Menu

I’m from Texas. I officially joined the Tribe when I was twenty-three. But my journey to conversion began years earlier, at a Jewish day camp in Austin where I worked as a camp counselor. I felt like myself there. Being among Jewish people who shared the same values, and getting to impart those values to the campers, felt like home.

People sometimes ask how I made that decision, but honestly, it never felt like a choice. As I told my beit din, sometimes the boldest choices in life don’t feel like choices at all—they feel like the only path you can walk. I was living in a Moishe House in Austin at the time, surrounded by roommates who represented the whole spectrum of Jewish life: a guy who grew up Reform, one who’d gone to a yeshiva in Jerusalem, another who was Modern Orthodox from New York. I spent a year “rabbi-shopping” before I found the congregation I now call home.

I took conversion classes there, which were less about lectures and more about group discussions: What do we see in the text? What meaning can we extract together? Eventually, I wrote my spiritual autobiography, had one-on-one meetings with my rabbi, and as of last November, I completed my beit din and mikveh. Now I plan my whole calendar around the Jewish community. It’s my main source of friends, my anchor. Sometimes during the week I’m just white-knuckling it until Shabbat—knowing that Friday night will bring a good meal, a bottle of wine, solid people, and time to just breathe.

When October 7 happened, the awfulness of it all hit me at once. By that point, I’d already been to Israel. I’d visited the Gaza envelope. I had friends there. It felt incredibly personal. I felt a deep need to step up—to tell non-Jewish friends what happened, to explain why it hurt, to make sure people in my community weren’t grieving alone. I even launched a book club because so many women had to leave their old book clubs due to antisemitism.

I’d heard of Birthright Israel for years. After I completed my conversion, I finally signed up for a volunteer trip. I wasn’t even sure I’d qualify, so I brought my conversion documents with me—just in case anyone at the airport asked for verification! Being in Israel felt amazing. I don’t see myself as “other” from people who were born Jewish. In adulthood, we all choose Judaism. Whether we were born into it or came to it later, it’s our choice how much we lean in.

Volunteering was the most rewarding part of the trip. Our group did gardening together, which was physically demanding but such a great bonding experience. At Schneider Children’s Medical Center, I was struck by the diversity in the hospital courtyard—Jews, Arabs, people from all over. Israel is truly a place where everyone can receive care. While volunteering, I met a mother and her baby from Cyprus. We did arts and crafts with the kids, and I even got to hold the baby—which doesn’t happen often! Watching the “stoic, manly” guys on our trip get covered in marker by little girls was hilarious.

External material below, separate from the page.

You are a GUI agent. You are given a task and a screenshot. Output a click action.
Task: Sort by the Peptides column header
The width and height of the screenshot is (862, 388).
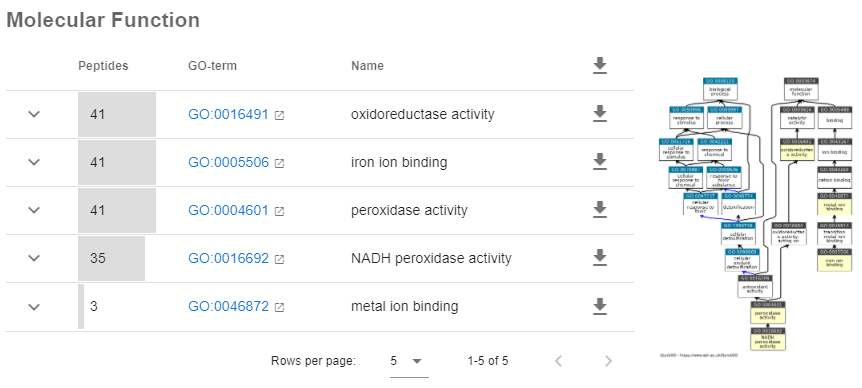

Meeting the hospital director—who had personally received the child hostages released 55 days after October 7—was profoundly moving. I’d had those kids’ posters on my wall. Taking them down when they were home was one of the best feelings in the world. Volunteering isn’t something most people think to do on vacation, but it’s the perfect way to really integrate into the community and culture.

Visiting the Nova music festival site was the hardest moment of the trip. I’d seen videos, I knew some of the stories, but standing there was different. We also visited Mount Herzl, placed stones on graves, and heard from a father whose son had been murdered. His strength—that’s resilience. Meeting Israelis who endured unimaginable trauma and still found ways to live meaningfully was bonding in an indescribable way.

Birthright Israel came at a time when I felt deeply burnt out. For the first time in months, I felt like I mattered. My involvement with Israel matters. Advocacy matters. Educating non-Jews matters. My Judaism and my connection to Israel make me feel valued.

Birthright Israel gave me friends who will stay in my life forever, and a renewed sense of what truly matters. It reaffirmed that Judaism is the vehicle for everything most important to me: community, purpose, resilience, joy. If I met the donor who made my trip possible, I’d give them a big hug and tell them stories—the funny ones, the moving ones, the unforgettable moments. Like the night in Jerusalem’s Machane Yehuda market when I found myself singing and dancing with a religious family celebrating a birthday. Me—with my Methodist upbringing—dancing on a chair with an Orthodox girl to Israeli pop music.

It sounds crazy, but that’s Judaism to me. It’s home, it’s humor, it’s heartbreak, it’s healing. It’s the place—and the people—where I finally feel I belong.